Karena sederhana, soal politik pun tidak macam-macam. Saat saya pulang mengenguk ibu saya (20 Februari 2019) di desa (Cepoko, Trirenggo, Bantul, Yogya) paklik (om) saya bercerita bahwa kebanyakan warga desa akan memilih calon anggota legislatif X.
“Kenapa paklik?“ tanya saya ingin tahu.
“Ya, karena ia telah berbuat nyata. Membantu warga membuat jalan, “jawabnya sekilas.
“Apa yang lain tidak?”
“Yang lain cuma modal gambar saja.”
“Berarti akan memilih yang membantu pembangunan jalan?”
“Iya”
Sederhana sekali pemikiran orang desa. Tidak usah saling menjelekkan satu sama lain. Jauh dari hiruk pikuk perseteruan sebagaimana para pendukung Calon Presiden (Capres). Namun demikian, kesederhanaan berpikir ini dimanfaatkan secara sepihak oleh para calon pejabat. Masyarakat desa tentu senang dengan bantuan. Itu konkrit. Maka, ada kemungkinan besar calon yang mempunyai dana besar akan mendapat simpatik warga desa.
Kepentingan Politik
Orang yang berada di kota tentu tidak boleh marah. Namanya saja orang desa dengan pemikiran sederhana. Maka, para kandidat yang sebenarnya ramai dan populer di media massa belum akan terjamin ia akan terpilih. Ia hanya populer di media massa. Tak terkecuali kandidat yang populer di survei-survei yang sudah dipolitisir itu. Ia bisa jadi populer di lembaga survei tetapi jangan remehkan keberadaan orang desa yang sangat mungkin tidak dijadikan sampel survei tersebut.
Setiap survei tentu mempunyai kepentingan tertentu. Mengapa lembaga itu gencar menyebar survei jauh-jauh hari sebelum pelaksanaan pemilihan? Lembaga survei tersebut berharap hasilnya akan ikut memengaruhi opini masyarakat. Maka, banyak lembaga survei yang memang dibiayai untuk memenangkan calon.
Setiap orang yang punya keinginan tentu punya maksud. Setiap kandidat dengan berbagai cara akan melakukan tindakan untuk memenangkan kompetisi. Seorang kandidat dari Petahana tidak akan bisa lepas dari kepentingan pula. Ia punya apa? Ia punya aparat dan perangkat undang-undang. Maka, ia bisa menggunakan sepihak untuk menuju kemenangan. Petahana mana pun akan punya kecenderungan memanfaatkan jabatannya. Intinya adalah, berbagai cara bepeluang dilakukan.
Apakah itu juga tidak dilakukan oleh opisisi?

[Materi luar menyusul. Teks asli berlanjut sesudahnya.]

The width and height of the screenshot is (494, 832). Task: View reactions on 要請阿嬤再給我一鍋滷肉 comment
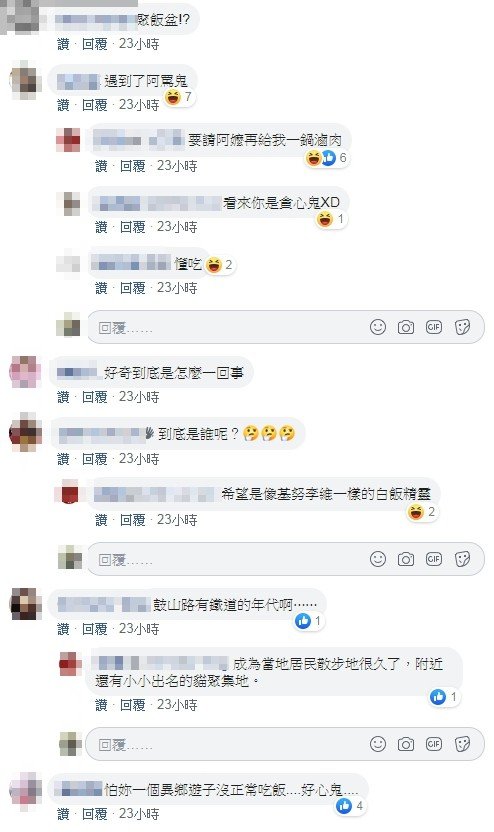pyautogui.click(x=326, y=158)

Pasti. Mengapa kalangan oposisi dekat dengan berita hoaks? Karena dengan cara itu dianggapnya bisa memenangkan kompetisi. Jadi, oposisi tugasnya menyerang, sementara itu tugas Petahana menampilkan prestasi dan hasil kerjanya. Tentu ini tidak bisa dibalik. Semua punya tugas sendiri-sendiri. Dimanapun, pada siapapun, dan kondisi seperti apa pun.
Bagaimana dengan kenaikan gaji menjelang Pemilu? Tentu, tak jauh dengan kepentingan politik. Ini tidak salah karena memang pemerintah yang mempunyai wewenang menaikkan haji PNS, misalnya. Masalahnya, kenaikan itu akan dianggap sebagai kepentingan meraih popularitas. Apalagi menjelang Pemilu. Ini tidak bisa diingkari. Sekali lagi, siapapun dan di kondisi apapun.
Yang jelas, kenaikan gaji dari pemerintah itu akan disambut dengan riang gembira oleh ibu saya. Pensiunan janda PNS yang hidup di desa. Maka, alangkah enaknya jika Pemilu diadakan setiap tahun karena ibu saya akan berkemungkinan menerima kenaikan gaji juga.
*Penulis adalah dosen Ilmu Komunikasi, Fisip,
Universitas Muhammadiyah Malang (UMM).